**Task brief:** Below are the entries; give again exactly the lines from the one mentioning "1137x701 pixels." through the one mentioning "has width=1229, height=637.", inclusive.

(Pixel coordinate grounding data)
▬▬▬▬▬▬

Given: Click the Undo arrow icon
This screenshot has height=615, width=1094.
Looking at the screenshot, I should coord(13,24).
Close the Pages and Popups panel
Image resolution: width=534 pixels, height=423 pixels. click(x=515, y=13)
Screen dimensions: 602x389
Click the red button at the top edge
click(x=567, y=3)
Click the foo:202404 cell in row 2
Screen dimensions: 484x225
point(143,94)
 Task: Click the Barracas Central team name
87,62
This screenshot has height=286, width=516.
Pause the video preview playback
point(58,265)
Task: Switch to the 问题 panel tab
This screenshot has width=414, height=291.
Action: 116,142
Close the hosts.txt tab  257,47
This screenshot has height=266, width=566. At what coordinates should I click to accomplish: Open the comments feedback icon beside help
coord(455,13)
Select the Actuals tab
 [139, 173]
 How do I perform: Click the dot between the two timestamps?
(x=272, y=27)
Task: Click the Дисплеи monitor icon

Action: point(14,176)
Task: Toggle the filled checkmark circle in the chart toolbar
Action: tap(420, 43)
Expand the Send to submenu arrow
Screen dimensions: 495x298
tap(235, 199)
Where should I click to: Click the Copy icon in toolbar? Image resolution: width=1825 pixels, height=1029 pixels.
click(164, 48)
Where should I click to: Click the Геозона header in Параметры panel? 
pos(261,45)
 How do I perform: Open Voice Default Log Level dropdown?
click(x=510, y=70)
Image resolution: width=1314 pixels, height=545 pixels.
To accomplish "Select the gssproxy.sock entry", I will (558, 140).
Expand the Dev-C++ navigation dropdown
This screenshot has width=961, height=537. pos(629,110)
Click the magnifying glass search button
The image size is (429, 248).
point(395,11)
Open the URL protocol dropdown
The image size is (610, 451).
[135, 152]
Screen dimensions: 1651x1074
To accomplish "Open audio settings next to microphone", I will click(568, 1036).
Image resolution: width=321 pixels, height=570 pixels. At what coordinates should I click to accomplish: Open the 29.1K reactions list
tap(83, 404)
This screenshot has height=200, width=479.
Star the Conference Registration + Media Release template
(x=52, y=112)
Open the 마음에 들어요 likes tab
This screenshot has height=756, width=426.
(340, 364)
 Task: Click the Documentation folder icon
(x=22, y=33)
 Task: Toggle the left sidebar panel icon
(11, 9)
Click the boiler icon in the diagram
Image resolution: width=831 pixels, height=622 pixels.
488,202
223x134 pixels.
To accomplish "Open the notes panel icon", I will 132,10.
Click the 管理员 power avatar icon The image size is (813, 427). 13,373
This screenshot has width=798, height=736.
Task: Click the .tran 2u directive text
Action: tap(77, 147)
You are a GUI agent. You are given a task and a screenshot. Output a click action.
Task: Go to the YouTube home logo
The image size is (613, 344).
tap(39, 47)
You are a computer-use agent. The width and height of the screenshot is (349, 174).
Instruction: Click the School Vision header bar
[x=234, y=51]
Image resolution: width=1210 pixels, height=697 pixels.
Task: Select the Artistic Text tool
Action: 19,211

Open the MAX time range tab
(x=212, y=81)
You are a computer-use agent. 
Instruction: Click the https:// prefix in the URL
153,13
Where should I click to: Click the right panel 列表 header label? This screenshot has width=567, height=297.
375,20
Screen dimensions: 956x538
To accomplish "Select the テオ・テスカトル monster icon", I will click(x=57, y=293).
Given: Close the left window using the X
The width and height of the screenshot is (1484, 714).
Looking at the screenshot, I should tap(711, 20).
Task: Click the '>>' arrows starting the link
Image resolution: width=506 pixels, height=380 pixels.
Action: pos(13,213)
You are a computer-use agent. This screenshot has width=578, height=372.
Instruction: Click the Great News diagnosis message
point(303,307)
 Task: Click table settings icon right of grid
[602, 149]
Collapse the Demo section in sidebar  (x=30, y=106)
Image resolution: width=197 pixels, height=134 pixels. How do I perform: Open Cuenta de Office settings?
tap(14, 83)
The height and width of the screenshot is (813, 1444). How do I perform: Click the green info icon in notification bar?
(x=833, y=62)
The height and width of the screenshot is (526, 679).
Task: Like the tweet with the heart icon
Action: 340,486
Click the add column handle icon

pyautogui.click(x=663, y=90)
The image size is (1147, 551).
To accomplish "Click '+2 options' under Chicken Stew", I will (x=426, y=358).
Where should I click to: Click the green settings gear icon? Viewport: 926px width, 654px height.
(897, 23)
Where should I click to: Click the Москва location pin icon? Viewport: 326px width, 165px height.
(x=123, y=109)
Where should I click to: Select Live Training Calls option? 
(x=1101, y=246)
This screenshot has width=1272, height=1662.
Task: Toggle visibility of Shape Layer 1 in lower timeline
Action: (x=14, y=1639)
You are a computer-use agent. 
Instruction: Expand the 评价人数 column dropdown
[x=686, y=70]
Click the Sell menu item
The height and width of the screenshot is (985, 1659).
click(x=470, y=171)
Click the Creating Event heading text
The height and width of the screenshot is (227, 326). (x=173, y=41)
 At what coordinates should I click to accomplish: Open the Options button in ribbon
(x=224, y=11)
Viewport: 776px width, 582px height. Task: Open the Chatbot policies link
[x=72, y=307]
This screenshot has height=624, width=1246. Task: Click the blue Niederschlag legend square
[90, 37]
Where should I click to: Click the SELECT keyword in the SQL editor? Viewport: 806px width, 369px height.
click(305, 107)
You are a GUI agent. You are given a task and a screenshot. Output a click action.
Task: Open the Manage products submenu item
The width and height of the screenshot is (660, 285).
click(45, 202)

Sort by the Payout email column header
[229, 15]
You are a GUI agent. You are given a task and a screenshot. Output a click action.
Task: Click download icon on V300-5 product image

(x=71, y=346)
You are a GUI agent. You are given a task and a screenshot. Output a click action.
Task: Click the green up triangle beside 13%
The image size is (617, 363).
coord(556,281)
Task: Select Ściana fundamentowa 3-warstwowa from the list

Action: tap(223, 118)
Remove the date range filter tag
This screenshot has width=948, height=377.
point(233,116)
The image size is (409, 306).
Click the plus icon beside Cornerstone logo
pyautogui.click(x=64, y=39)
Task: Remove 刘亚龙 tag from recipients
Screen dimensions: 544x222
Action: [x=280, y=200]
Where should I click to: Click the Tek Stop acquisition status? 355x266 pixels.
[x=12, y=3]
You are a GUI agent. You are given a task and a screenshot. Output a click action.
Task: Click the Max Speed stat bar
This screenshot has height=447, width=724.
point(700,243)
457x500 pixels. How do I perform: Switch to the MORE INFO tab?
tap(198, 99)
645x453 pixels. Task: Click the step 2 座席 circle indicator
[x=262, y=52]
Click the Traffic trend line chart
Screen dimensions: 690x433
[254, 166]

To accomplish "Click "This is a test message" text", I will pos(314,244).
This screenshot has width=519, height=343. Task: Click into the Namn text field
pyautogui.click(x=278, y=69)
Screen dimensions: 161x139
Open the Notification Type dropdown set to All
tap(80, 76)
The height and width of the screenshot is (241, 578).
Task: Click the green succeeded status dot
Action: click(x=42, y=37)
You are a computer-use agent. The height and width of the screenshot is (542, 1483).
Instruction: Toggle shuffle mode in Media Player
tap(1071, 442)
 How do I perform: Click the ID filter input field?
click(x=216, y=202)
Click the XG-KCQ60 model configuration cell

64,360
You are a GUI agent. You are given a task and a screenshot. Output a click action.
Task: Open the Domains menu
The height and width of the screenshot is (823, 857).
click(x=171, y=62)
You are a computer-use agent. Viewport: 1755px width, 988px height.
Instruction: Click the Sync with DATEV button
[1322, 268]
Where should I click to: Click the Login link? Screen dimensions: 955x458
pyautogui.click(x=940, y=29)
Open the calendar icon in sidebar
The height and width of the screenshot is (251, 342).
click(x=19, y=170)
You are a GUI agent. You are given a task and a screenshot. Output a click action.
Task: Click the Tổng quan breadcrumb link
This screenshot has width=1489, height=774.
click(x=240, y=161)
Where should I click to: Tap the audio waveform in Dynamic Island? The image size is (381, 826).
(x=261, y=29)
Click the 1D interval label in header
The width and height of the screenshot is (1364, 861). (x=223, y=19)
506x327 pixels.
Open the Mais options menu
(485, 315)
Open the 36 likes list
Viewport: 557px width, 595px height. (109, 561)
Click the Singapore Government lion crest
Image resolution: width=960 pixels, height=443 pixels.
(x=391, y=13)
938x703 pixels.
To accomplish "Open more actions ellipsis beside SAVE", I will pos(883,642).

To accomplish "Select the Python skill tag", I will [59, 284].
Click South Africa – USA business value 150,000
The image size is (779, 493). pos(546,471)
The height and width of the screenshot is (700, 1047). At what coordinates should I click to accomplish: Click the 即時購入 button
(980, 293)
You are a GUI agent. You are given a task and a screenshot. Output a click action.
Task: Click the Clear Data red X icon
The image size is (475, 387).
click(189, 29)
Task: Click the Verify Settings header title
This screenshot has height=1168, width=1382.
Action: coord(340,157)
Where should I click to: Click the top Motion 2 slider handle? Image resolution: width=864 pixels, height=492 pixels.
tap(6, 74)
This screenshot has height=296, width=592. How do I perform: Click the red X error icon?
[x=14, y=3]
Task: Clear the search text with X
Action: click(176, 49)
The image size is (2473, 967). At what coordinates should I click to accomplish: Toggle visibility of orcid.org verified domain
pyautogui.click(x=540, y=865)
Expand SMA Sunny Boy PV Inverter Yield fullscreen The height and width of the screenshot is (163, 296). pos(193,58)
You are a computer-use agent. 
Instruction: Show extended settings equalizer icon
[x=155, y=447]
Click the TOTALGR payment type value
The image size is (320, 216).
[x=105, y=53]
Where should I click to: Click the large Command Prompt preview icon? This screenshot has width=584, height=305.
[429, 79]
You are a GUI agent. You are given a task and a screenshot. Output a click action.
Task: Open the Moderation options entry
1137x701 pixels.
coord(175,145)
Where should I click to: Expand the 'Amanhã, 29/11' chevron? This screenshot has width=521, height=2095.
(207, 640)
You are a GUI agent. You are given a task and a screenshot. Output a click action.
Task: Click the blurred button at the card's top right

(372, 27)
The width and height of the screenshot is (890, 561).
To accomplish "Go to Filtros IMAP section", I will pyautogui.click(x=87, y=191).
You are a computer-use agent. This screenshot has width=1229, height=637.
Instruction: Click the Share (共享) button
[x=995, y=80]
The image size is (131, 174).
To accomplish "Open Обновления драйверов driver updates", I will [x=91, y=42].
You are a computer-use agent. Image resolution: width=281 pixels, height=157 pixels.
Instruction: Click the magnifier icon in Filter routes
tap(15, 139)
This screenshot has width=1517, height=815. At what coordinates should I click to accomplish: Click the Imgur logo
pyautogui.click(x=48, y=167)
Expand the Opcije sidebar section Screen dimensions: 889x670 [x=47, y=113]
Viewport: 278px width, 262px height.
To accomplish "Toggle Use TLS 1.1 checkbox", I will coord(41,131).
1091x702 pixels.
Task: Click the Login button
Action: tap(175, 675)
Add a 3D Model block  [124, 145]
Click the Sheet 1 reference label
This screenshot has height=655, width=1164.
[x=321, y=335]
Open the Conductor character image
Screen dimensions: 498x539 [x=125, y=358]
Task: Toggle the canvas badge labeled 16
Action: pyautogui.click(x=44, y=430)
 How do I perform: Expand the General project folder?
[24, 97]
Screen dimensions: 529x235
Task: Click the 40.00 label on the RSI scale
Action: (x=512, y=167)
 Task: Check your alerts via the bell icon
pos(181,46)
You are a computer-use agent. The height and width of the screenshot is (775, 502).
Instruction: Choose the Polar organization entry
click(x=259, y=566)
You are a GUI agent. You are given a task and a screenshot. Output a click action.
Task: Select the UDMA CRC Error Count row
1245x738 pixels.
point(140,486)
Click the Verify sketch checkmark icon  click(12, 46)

▬▬▬▬▬▬

**Solution to this task:**
1137x701 pixels.
coord(175,145)
Where should I click to: Expand the 'Amanhã, 29/11' chevron? This screenshot has width=521, height=2095.
(207, 640)
You are a GUI agent. You are given a task and a screenshot. Output a click action.
Task: Click the blurred button at the card's top right

(372, 27)
The width and height of the screenshot is (890, 561).
To accomplish "Go to Filtros IMAP section", I will pyautogui.click(x=87, y=191).
You are a computer-use agent. This screenshot has width=1229, height=637.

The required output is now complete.